The $2 billion Virtus AlphaSimplex Managed Futures Strategy Fund declined 2.5% this month, extending this year’s fall to 3.4%. Kaminski said their systematic models still favor long Treasurys on a net basis, but the trading signals have weakened over recent weeks, so they have trimmed exposures.

All told, it’s hard to know precisely how much of CTA’s long-bond trades remains in place, because different funds use different technical signals and time frames to generate buy or sell signals. 

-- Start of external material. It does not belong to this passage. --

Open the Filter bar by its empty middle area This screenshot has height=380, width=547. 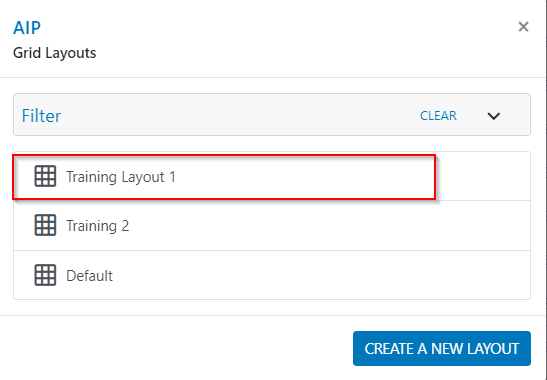coord(241,115)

While Nomura’s derivative guru Charlie McElligott estimates that positioning in bonds and short-term rate instruments may still be quite high, exceeding $200 billion, Suhail Shaikh, chief investment officer at London-based Fulcrum Asset Management LLP, said his firm’s model showed CTAs liquidated about 80% of its long-bond exposures in three weeks.

‘Lot of Liquidation’
What these investors and strategists can agree on is that the liquidation by these players exacerbated the bond selloff.

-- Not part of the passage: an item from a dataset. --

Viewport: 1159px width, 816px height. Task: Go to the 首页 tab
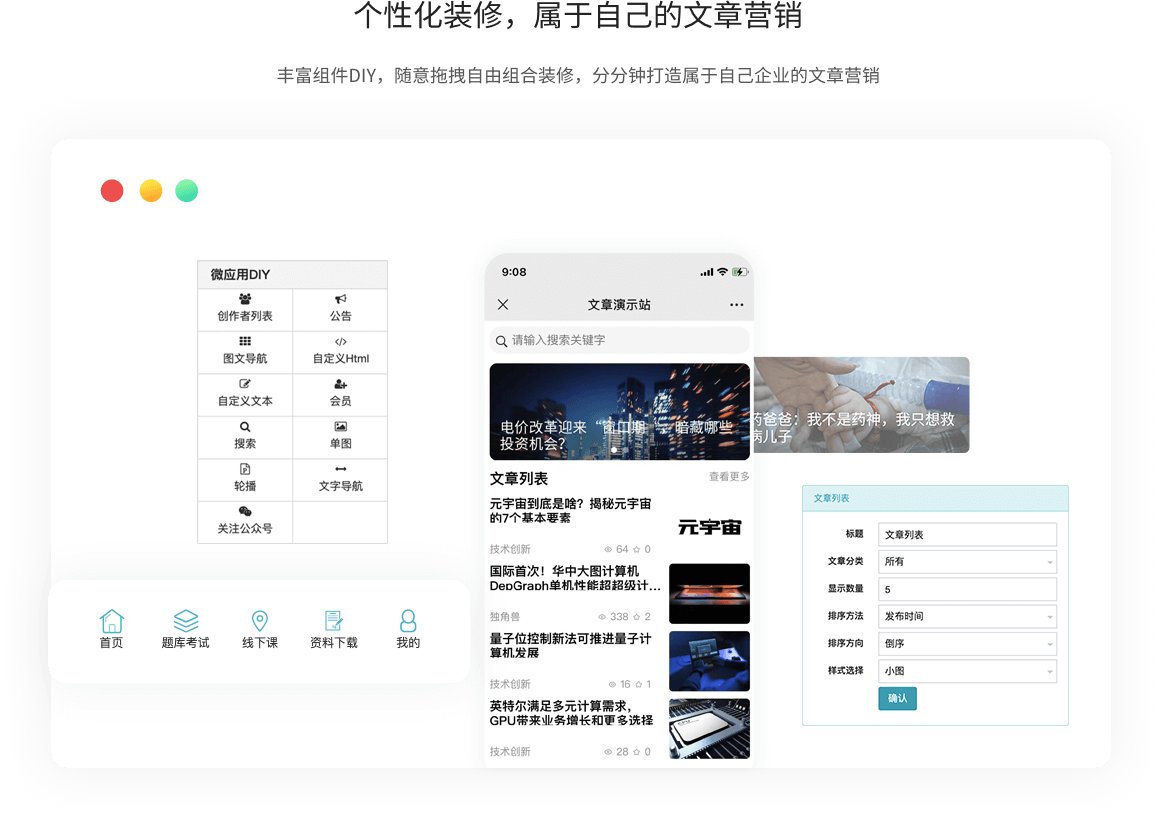(111, 630)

The rout “came off the back of significant longs having been put on by the quant community, by the macro community, by the CTAs,” said Shaikh. “So there’s been a lot of liquidation of exposures.”

Among funds that exited their bullish bond positions is the $98 million Return Stacked Bonds & Managed Futures ETF (ticker RSBT), which aims to mimic CTA exposures as part of its strategy.  In early October, the fund had the largest interest-rate exposure, or duration risks, since its inception in February 2023, according to Corey Hoffstein, chief investment officer of Newfound Research LLC, which manages the ETF. By late last week, the exposure had cut to almost zero. The fund lost 5.9% so far in October.

The iMGP DBi Managed Futures Strategy ETF (DBMF), which touts an easy-access version of a CTA strategy and is a proxy of the industry’s exposure, had a similar tough October. The fund tumbled 2.9% this month, cutting this year’s gain to about 8.8%.

“No one is probably making a killing from bonds right now,” Hoffstein said.

This article was provided by Bloomberg News.